Pixel coordinate grounding data
┄┄┄┄┄┄┄┄┄┄┄┄┄┄┄┄┄┄┄┄
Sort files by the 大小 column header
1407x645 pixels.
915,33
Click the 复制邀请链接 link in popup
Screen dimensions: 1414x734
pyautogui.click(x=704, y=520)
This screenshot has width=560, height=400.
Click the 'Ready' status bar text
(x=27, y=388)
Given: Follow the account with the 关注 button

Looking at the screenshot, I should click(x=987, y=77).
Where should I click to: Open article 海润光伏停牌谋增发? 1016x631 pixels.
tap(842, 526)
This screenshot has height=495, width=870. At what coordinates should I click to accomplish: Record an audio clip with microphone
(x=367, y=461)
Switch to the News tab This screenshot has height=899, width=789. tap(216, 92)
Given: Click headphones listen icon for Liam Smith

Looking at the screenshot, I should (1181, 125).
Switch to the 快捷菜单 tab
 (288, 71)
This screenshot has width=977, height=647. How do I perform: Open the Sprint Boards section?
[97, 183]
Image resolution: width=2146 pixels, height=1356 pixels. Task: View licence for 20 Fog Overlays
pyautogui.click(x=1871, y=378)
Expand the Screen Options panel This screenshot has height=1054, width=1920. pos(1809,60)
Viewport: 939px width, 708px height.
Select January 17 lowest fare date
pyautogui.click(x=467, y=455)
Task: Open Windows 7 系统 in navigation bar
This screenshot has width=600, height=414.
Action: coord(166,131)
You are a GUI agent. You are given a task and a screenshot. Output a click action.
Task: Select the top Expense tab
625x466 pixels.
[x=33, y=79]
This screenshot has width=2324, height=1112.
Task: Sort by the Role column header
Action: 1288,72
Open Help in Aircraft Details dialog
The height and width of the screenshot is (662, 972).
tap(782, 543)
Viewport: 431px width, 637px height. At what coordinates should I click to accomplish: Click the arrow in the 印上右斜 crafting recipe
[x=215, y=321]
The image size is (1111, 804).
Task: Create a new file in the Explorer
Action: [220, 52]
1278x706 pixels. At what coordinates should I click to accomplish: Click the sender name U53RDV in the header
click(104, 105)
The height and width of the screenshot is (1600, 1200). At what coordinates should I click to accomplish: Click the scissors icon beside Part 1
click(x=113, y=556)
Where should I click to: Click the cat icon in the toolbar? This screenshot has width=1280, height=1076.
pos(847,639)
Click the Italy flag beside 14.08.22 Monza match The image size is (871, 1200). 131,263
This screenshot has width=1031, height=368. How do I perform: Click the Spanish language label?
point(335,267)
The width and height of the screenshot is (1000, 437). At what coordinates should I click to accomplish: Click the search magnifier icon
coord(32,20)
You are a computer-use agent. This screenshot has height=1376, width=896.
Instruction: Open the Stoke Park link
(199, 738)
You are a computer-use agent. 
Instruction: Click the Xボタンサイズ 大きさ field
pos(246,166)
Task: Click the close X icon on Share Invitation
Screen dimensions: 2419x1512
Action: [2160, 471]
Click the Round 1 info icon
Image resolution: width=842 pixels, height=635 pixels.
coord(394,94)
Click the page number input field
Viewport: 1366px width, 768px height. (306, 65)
┄┄┄┄┄┄┄┄┄┄┄┄┄┄┄┄┄┄┄┄
**INSTRUCTIONS TO FOLLOW**
Show every line in the entries above that contains the string "computer".

**WORKED SOLUTION**
You are a computer-use agent. This screenshot has height=1376, width=896.
You are a computer-use agent. 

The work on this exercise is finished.